### WHAT TO PRODUCE
Repeat the listing below in full.

Segment Start: INFORMATION SHOWN

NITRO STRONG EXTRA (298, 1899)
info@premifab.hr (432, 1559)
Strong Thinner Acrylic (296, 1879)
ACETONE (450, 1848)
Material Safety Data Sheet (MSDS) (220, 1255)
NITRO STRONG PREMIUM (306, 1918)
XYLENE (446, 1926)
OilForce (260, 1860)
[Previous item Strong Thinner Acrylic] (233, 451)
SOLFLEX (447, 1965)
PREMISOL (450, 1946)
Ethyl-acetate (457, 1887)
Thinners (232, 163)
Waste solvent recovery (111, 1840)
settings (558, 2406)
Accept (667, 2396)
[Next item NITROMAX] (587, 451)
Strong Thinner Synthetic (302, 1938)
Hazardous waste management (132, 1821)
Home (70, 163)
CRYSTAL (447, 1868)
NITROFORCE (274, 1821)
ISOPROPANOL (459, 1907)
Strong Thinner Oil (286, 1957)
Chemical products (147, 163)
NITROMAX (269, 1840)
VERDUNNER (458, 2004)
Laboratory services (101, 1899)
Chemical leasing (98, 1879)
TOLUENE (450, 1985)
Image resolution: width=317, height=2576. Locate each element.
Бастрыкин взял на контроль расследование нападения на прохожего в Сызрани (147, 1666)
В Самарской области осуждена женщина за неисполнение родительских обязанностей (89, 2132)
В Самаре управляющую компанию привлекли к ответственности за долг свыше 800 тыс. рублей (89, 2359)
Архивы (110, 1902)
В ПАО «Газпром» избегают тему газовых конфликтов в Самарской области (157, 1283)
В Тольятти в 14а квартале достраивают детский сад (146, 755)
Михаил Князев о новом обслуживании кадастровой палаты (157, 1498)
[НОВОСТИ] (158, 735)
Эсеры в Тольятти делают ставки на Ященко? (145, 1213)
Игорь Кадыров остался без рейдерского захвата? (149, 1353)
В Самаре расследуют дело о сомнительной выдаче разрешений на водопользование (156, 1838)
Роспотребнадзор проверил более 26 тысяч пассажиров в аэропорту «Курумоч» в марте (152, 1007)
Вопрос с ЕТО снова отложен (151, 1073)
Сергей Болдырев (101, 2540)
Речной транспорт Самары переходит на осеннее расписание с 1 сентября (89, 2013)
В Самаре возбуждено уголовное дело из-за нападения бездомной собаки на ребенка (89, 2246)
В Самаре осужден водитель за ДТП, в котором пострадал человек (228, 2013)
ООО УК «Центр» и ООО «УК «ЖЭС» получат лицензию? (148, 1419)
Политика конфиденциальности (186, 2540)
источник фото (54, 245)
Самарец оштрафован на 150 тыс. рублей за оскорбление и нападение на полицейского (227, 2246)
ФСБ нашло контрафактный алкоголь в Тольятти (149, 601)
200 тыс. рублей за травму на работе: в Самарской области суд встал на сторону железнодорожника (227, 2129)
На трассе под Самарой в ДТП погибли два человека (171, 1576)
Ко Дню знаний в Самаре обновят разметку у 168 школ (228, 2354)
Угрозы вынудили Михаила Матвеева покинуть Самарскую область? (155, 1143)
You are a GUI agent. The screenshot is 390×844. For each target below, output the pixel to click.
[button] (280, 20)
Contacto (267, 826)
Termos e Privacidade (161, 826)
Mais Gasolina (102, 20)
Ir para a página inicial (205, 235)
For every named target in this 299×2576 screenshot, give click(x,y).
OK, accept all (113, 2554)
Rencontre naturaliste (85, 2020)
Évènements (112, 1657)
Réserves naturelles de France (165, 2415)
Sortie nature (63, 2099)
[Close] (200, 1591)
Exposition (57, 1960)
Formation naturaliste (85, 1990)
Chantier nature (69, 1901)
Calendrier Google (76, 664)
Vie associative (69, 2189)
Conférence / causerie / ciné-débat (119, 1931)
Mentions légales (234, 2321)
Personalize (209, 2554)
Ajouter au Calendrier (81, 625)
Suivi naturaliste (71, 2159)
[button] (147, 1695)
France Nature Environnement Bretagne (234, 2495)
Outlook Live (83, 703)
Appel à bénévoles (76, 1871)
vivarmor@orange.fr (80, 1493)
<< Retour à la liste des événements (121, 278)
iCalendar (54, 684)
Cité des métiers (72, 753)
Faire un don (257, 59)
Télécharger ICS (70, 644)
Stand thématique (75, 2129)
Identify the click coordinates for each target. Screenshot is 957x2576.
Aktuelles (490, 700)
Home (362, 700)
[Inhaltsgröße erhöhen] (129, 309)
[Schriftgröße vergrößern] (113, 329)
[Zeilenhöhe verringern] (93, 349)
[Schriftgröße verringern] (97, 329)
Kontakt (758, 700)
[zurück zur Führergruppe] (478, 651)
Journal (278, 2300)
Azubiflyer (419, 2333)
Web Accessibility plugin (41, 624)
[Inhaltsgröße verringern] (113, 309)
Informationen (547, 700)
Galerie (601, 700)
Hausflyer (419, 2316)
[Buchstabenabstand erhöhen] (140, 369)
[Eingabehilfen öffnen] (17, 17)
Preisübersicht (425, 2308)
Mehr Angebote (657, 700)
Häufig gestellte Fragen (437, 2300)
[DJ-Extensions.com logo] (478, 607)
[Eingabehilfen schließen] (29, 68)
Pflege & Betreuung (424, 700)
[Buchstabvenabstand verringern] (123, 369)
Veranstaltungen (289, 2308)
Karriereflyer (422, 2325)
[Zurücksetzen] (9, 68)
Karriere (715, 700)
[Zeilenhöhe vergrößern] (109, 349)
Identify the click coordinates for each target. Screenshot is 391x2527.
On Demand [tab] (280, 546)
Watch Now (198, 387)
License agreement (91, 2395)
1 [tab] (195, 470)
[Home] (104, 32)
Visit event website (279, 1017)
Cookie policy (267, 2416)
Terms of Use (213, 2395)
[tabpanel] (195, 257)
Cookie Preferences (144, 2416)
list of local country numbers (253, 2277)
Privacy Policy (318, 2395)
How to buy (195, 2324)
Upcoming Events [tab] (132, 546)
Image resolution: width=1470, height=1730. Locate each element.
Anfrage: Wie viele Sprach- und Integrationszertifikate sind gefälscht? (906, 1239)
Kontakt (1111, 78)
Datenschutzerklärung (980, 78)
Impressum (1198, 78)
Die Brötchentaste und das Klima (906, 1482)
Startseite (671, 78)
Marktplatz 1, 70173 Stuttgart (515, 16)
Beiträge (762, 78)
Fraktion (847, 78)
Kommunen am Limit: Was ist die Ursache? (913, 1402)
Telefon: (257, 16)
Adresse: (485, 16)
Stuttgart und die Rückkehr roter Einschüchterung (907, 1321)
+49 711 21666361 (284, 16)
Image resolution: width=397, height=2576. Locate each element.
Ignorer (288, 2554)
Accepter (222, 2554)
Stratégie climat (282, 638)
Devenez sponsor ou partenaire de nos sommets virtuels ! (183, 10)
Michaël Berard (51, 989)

Segment End: INFORMATION SHOWN

### REPLY TO THE EXERCISE
NITRO STRONG EXTRA (298, 1899)
info@premifab.hr (432, 1559)
Strong Thinner Acrylic (296, 1879)
ACETONE (450, 1848)
Material Safety Data Sheet (MSDS) (220, 1255)
NITRO STRONG PREMIUM (306, 1918)
XYLENE (446, 1926)
OilForce (260, 1860)
[Previous item Strong Thinner Acrylic] (233, 451)
SOLFLEX (447, 1965)
PREMISOL (450, 1946)
Ethyl-acetate (457, 1887)
Thinners (232, 163)
Waste solvent recovery (111, 1840)
settings (558, 2406)
Accept (667, 2396)
[Next item NITROMAX] (587, 451)
Strong Thinner Synthetic (302, 1938)
Hazardous waste management (132, 1821)
Home (70, 163)
CRYSTAL (447, 1868)
NITROFORCE (274, 1821)
ISOPROPANOL (459, 1907)
Strong Thinner Oil (286, 1957)
Chemical products (147, 163)
NITROMAX (269, 1840)
VERDUNNER (458, 2004)
Laboratory services (101, 1899)
Chemical leasing (98, 1879)
TOLUENE (450, 1985)
Image resolution: width=317, height=2576. Locate each element.
Бастрыкин взял на контроль расследование нападения на прохожего в Сызрани (147, 1666)
В Самарской области осуждена женщина за неисполнение родительских обязанностей (89, 2132)
В Самаре управляющую компанию привлекли к ответственности за долг свыше 800 тыс. рублей (89, 2359)
Архивы (110, 1902)
В ПАО «Газпром» избегают тему газовых конфликтов в Самарской области (157, 1283)
В Тольятти в 14а квартале достраивают детский сад (146, 755)
Михаил Князев о новом обслуживании кадастровой палаты (157, 1498)
[НОВОСТИ] (158, 735)
Эсеры в Тольятти делают ставки на Ященко? (145, 1213)
Игорь Кадыров остался без рейдерского захвата? (149, 1353)
В Самаре расследуют дело о сомнительной выдаче разрешений на водопользование (156, 1838)
Роспотребнадзор проверил более 26 тысяч пассажиров в аэропорту «Курумоч» в марте (152, 1007)
Вопрос с ЕТО снова отложен (151, 1073)
Сергей Болдырев (101, 2540)
Речной транспорт Самары переходит на осеннее расписание с 1 сентября (89, 2013)
В Самаре возбуждено уголовное дело из-за нападения бездомной собаки на ребенка (89, 2246)
В Самаре осужден водитель за ДТП, в котором пострадал человек (228, 2013)
ООО УК «Центр» и ООО «УК «ЖЭС» получат лицензию? (148, 1419)
Политика конфиденциальности (186, 2540)
источник фото (54, 245)
Самарец оштрафован на 150 тыс. рублей за оскорбление и нападение на полицейского (227, 2246)
ФСБ нашло контрафактный алкоголь в Тольятти (149, 601)
200 тыс. рублей за травму на работе: в Самарской области суд встал на сторону железнодорожника (227, 2129)
На трассе под Самарой в ДТП погибли два человека (171, 1576)
Ко Дню знаний в Самаре обновят разметку у 168 школ (228, 2354)
Угрозы вынудили Михаила Матвеева покинуть Самарскую область? (155, 1143)
You are a GUI agent. The screenshot is 390×844. For each target below, output the pixel to click.
[button] (280, 20)
Contacto (267, 826)
Termos e Privacidade (161, 826)
Mais Gasolina (102, 20)
Ir para a página inicial (205, 235)
For every named target in this 299×2576 screenshot, give click(x,y).
OK, accept all (113, 2554)
Rencontre naturaliste (85, 2020)
Évènements (112, 1657)
Réserves naturelles de France (165, 2415)
Sortie nature (63, 2099)
[Close] (200, 1591)
Exposition (57, 1960)
Formation naturaliste (85, 1990)
Chantier nature (69, 1901)
Calendrier Google (76, 664)
Vie associative (69, 2189)
Conférence / causerie / ciné-débat (119, 1931)
Mentions légales (234, 2321)
Personalize (209, 2554)
Ajouter au Calendrier (81, 625)
Suivi naturaliste (71, 2159)
[button] (147, 1695)
France Nature Environnement Bretagne (234, 2495)
Outlook Live (83, 703)
Appel à bénévoles (76, 1871)
vivarmor@orange.fr (80, 1493)
<< Retour à la liste des événements (121, 278)
iCalendar (54, 684)
Cité des métiers (72, 753)
Faire un don (257, 59)
Télécharger ICS (70, 644)
Stand thématique (75, 2129)
Identify the click coordinates for each target. Screenshot is 957x2576.
Aktuelles (490, 700)
Home (362, 700)
[Inhaltsgröße erhöhen] (129, 309)
[Schriftgröße vergrößern] (113, 329)
[Zeilenhöhe verringern] (93, 349)
[Schriftgröße verringern] (97, 329)
Kontakt (758, 700)
[zurück zur Führergruppe] (478, 651)
Journal (278, 2300)
Azubiflyer (419, 2333)
Web Accessibility plugin (41, 624)
[Inhaltsgröße verringern] (113, 309)
Informationen (547, 700)
Galerie (601, 700)
Hausflyer (419, 2316)
[Buchstabenabstand erhöhen] (140, 369)
[Eingabehilfen öffnen] (17, 17)
Preisübersicht (425, 2308)
Mehr Angebote (657, 700)
Häufig gestellte Fragen (437, 2300)
[DJ-Extensions.com logo] (478, 607)
[Eingabehilfen schließen] (29, 68)
Pflege & Betreuung (424, 700)
[Buchstabvenabstand verringern] (123, 369)
Veranstaltungen (289, 2308)
Karriereflyer (422, 2325)
[Zurücksetzen] (9, 68)
Karriere (715, 700)
[Zeilenhöhe vergrößern] (109, 349)
Identify the click coordinates for each target. Screenshot is 391x2527.
On Demand [tab] (280, 546)
Watch Now (198, 387)
License agreement (91, 2395)
1 [tab] (195, 470)
[Home] (104, 32)
Visit event website (279, 1017)
Cookie policy (267, 2416)
Terms of Use (213, 2395)
[tabpanel] (195, 257)
Cookie Preferences (144, 2416)
list of local country numbers (253, 2277)
Privacy Policy (318, 2395)
How to buy (195, 2324)
Upcoming Events [tab] (132, 546)
Image resolution: width=1470, height=1730. Locate each element.
Anfrage: Wie viele Sprach- und Integrationszertifikate sind gefälscht? (906, 1239)
Kontakt (1111, 78)
Datenschutzerklärung (980, 78)
Impressum (1198, 78)
Die Brötchentaste und das Klima (906, 1482)
Startseite (671, 78)
Marktplatz 1, 70173 Stuttgart (515, 16)
Beiträge (762, 78)
Fraktion (847, 78)
Kommunen am Limit: Was ist die Ursache? (913, 1402)
Telefon: (257, 16)
Adresse: (485, 16)
Stuttgart und die Rückkehr roter Einschüchterung (907, 1321)
+49 711 21666361 (284, 16)
Image resolution: width=397, height=2576. Locate each element.
Ignorer (288, 2554)
Accepter (222, 2554)
Stratégie climat (282, 638)
Devenez sponsor ou partenaire de nos sommets virtuels ! (183, 10)
Michaël Berard (51, 989)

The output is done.